• [TASK ITEM]
Print, exactly as they appear, only the lines from the line that contains "You are a computer-use" through the end of the listing.
(Beginning of DATA)
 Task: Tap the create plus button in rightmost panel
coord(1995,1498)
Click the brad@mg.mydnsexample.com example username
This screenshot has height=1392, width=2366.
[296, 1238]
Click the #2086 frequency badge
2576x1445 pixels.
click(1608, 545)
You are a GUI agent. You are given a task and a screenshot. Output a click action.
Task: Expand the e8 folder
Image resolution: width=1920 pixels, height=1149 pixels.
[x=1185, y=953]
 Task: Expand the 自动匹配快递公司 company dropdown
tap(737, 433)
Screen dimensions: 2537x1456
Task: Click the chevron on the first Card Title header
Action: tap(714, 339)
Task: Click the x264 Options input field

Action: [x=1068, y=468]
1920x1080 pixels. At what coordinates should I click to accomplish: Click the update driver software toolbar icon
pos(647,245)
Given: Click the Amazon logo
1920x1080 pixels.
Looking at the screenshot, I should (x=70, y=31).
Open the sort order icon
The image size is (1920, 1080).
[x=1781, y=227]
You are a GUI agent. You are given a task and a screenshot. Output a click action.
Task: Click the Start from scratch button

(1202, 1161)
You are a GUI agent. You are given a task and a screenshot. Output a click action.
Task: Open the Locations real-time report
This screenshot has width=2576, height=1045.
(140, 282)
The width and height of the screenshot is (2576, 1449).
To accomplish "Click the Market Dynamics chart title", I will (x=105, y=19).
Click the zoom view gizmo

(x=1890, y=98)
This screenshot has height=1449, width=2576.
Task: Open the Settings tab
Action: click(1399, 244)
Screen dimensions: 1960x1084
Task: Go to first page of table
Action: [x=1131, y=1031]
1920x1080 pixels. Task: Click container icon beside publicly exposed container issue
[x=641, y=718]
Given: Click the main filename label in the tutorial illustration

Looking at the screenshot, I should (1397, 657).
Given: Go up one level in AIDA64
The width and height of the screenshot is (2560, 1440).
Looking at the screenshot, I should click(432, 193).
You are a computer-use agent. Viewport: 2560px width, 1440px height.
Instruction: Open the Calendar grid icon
(End of DATA)
• [EXPECTED OUTPUT]
You are a computer-use agent. Viewport: 2560px width, 1440px height.
Instruction: Open the Calendar grid icon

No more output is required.